**How to complete this task**: Nothing is to be left out: repeat every entry exactly as given.

**Input records**:
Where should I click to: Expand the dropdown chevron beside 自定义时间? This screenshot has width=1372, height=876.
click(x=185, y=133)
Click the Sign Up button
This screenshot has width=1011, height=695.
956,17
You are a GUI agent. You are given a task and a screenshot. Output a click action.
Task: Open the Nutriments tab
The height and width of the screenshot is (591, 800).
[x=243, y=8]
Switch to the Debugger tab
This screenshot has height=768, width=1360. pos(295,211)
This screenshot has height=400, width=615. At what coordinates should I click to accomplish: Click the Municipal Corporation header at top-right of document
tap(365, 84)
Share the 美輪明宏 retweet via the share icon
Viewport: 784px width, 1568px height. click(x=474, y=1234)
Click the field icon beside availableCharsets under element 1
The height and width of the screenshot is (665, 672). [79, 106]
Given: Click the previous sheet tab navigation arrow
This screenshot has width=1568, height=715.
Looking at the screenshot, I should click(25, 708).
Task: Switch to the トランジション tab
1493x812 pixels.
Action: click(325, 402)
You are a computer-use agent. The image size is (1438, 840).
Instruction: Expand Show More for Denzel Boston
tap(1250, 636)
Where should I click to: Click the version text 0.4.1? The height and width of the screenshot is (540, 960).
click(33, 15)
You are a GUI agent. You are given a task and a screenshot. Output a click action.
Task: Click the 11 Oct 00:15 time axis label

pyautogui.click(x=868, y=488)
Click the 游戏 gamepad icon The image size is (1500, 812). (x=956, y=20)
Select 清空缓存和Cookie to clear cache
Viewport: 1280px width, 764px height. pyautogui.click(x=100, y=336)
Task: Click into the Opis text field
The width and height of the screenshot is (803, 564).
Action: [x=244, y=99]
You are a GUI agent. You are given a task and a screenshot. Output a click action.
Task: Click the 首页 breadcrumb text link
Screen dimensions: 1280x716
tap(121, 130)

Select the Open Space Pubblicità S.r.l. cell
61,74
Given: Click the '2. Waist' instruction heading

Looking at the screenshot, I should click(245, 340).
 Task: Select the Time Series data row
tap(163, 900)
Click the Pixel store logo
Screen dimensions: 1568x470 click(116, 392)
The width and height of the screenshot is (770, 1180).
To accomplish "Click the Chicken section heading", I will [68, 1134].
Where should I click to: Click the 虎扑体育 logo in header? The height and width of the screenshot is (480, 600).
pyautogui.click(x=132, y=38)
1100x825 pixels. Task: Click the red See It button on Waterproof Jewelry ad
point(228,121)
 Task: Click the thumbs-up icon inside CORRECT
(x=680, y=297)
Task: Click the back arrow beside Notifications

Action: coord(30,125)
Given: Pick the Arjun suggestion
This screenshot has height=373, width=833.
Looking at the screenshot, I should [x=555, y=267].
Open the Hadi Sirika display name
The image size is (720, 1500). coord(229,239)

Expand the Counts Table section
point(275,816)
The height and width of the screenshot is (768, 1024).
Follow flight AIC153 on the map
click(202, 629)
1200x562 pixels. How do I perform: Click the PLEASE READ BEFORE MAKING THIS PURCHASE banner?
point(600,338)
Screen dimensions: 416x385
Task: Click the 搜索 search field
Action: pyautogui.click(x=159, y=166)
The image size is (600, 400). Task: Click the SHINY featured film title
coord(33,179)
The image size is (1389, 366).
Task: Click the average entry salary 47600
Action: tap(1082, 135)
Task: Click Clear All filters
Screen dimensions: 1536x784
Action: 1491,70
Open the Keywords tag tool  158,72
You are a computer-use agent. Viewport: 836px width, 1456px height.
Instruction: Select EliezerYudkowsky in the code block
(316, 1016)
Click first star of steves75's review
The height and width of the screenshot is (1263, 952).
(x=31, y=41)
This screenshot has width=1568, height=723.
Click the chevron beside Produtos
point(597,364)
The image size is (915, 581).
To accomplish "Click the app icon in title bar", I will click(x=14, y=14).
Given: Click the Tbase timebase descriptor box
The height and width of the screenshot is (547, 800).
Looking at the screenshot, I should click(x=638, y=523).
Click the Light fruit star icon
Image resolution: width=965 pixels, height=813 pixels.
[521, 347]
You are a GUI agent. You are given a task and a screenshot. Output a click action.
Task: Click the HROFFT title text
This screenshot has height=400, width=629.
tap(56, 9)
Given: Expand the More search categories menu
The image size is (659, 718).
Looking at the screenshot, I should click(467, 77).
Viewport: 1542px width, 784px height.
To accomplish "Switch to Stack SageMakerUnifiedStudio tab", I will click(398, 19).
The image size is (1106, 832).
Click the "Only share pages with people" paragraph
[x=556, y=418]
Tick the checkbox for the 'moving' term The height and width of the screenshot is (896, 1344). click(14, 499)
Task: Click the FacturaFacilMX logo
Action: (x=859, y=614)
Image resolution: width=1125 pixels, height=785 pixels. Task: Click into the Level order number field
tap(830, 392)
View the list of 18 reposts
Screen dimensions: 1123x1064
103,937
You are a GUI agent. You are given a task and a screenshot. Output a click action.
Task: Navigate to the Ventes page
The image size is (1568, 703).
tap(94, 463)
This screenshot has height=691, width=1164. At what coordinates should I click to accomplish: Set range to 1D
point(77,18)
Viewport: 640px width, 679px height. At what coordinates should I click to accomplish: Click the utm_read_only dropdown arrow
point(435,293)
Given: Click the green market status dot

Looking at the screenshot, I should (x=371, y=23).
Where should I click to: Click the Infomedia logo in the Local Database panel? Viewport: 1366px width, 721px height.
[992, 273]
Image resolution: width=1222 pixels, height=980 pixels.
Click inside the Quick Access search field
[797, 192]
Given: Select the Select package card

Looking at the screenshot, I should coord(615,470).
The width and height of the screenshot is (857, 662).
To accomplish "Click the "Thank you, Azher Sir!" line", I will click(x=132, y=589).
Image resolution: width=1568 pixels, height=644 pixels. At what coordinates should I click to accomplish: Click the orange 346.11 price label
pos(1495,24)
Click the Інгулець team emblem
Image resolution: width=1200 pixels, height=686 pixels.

**Your solution**:
Where should I click to: Expand the dropdown chevron beside 自定义时间? This screenshot has width=1372, height=876.
click(x=185, y=133)
Click the Sign Up button
This screenshot has width=1011, height=695.
956,17
You are a GUI agent. You are given a task and a screenshot. Output a click action.
Task: Open the Nutriments tab
The height and width of the screenshot is (591, 800).
[x=243, y=8]
Switch to the Debugger tab
This screenshot has height=768, width=1360. pos(295,211)
This screenshot has height=400, width=615. At what coordinates should I click to accomplish: Click the Municipal Corporation header at top-right of document
tap(365, 84)
Share the 美輪明宏 retweet via the share icon
Viewport: 784px width, 1568px height. click(x=474, y=1234)
Click the field icon beside availableCharsets under element 1
The height and width of the screenshot is (665, 672). [79, 106]
Given: Click the previous sheet tab navigation arrow
This screenshot has width=1568, height=715.
Looking at the screenshot, I should click(25, 708).
Task: Switch to the トランジション tab
1493x812 pixels.
Action: click(325, 402)
You are a computer-use agent. The image size is (1438, 840).
Instruction: Expand Show More for Denzel Boston
tap(1250, 636)
Where should I click to: Click the version text 0.4.1? The height and width of the screenshot is (540, 960).
click(33, 15)
You are a GUI agent. You are given a task and a screenshot. Output a click action.
Task: Click the 11 Oct 00:15 time axis label

pyautogui.click(x=868, y=488)
Click the 游戏 gamepad icon The image size is (1500, 812). (x=956, y=20)
Select 清空缓存和Cookie to clear cache
Viewport: 1280px width, 764px height. pyautogui.click(x=100, y=336)
Task: Click into the Opis text field
The width and height of the screenshot is (803, 564).
Action: [x=244, y=99]
You are a GUI agent. You are given a task and a screenshot. Output a click action.
Task: Click the 首页 breadcrumb text link
Screen dimensions: 1280x716
tap(121, 130)

Select the Open Space Pubblicità S.r.l. cell
61,74
Given: Click the '2. Waist' instruction heading

Looking at the screenshot, I should click(245, 340).
 Task: Select the Time Series data row
tap(163, 900)
Click the Pixel store logo
Screen dimensions: 1568x470 click(116, 392)
The width and height of the screenshot is (770, 1180).
To accomplish "Click the Chicken section heading", I will [68, 1134].
Where should I click to: Click the 虎扑体育 logo in header? The height and width of the screenshot is (480, 600).
pyautogui.click(x=132, y=38)
1100x825 pixels. Task: Click the red See It button on Waterproof Jewelry ad
point(228,121)
 Task: Click the thumbs-up icon inside CORRECT
(x=680, y=297)
Task: Click the back arrow beside Notifications

Action: coord(30,125)
Given: Pick the Arjun suggestion
This screenshot has height=373, width=833.
Looking at the screenshot, I should [x=555, y=267].
Open the Hadi Sirika display name
The image size is (720, 1500). coord(229,239)

Expand the Counts Table section
point(275,816)
The height and width of the screenshot is (768, 1024).
Follow flight AIC153 on the map
click(202, 629)
1200x562 pixels. How do I perform: Click the PLEASE READ BEFORE MAKING THIS PURCHASE banner?
point(600,338)
Screen dimensions: 416x385
Task: Click the 搜索 search field
Action: pyautogui.click(x=159, y=166)
The image size is (600, 400). Task: Click the SHINY featured film title
coord(33,179)
The image size is (1389, 366).
Task: Click the average entry salary 47600
Action: tap(1082, 135)
Task: Click Clear All filters
Screen dimensions: 1536x784
Action: 1491,70
Open the Keywords tag tool  158,72
You are a computer-use agent. Viewport: 836px width, 1456px height.
Instruction: Select EliezerYudkowsky in the code block
(316, 1016)
Click first star of steves75's review
The height and width of the screenshot is (1263, 952).
(x=31, y=41)
This screenshot has width=1568, height=723.
Click the chevron beside Produtos
point(597,364)
The image size is (915, 581).
To accomplish "Click the app icon in title bar", I will click(x=14, y=14).
Given: Click the Tbase timebase descriptor box
The height and width of the screenshot is (547, 800).
Looking at the screenshot, I should click(x=638, y=523).
Click the Light fruit star icon
Image resolution: width=965 pixels, height=813 pixels.
[521, 347]
You are a GUI agent. You are given a task and a screenshot. Output a click action.
Task: Click the HROFFT title text
This screenshot has height=400, width=629.
tap(56, 9)
Given: Expand the More search categories menu
The image size is (659, 718).
Looking at the screenshot, I should click(467, 77).
Viewport: 1542px width, 784px height.
To accomplish "Switch to Stack SageMakerUnifiedStudio tab", I will click(398, 19).
The image size is (1106, 832).
Click the "Only share pages with people" paragraph
[x=556, y=418]
Tick the checkbox for the 'moving' term The height and width of the screenshot is (896, 1344). click(14, 499)
Task: Click the FacturaFacilMX logo
Action: (x=859, y=614)
Image resolution: width=1125 pixels, height=785 pixels. Task: Click into the Level order number field
tap(830, 392)
View the list of 18 reposts
Screen dimensions: 1123x1064
103,937
You are a GUI agent. You are given a task and a screenshot. Output a click action.
Task: Navigate to the Ventes page
The image size is (1568, 703).
tap(94, 463)
This screenshot has height=691, width=1164. At what coordinates should I click to accomplish: Set range to 1D
point(77,18)
Viewport: 640px width, 679px height. At what coordinates should I click to accomplish: Click the utm_read_only dropdown arrow
point(435,293)
Given: Click the green market status dot

Looking at the screenshot, I should (x=371, y=23).
Where should I click to: Click the Infomedia logo in the Local Database panel? Viewport: 1366px width, 721px height.
[992, 273]
Image resolution: width=1222 pixels, height=980 pixels.
Click inside the Quick Access search field
[797, 192]
Given: Select the Select package card

Looking at the screenshot, I should coord(615,470).
The width and height of the screenshot is (857, 662).
To accomplish "Click the "Thank you, Azher Sir!" line", I will click(x=132, y=589).
Image resolution: width=1568 pixels, height=644 pixels. At what coordinates should I click to accomplish: Click the orange 346.11 price label
pos(1495,24)
Click the Інгулець team emblem
Image resolution: width=1200 pixels, height=686 pixels.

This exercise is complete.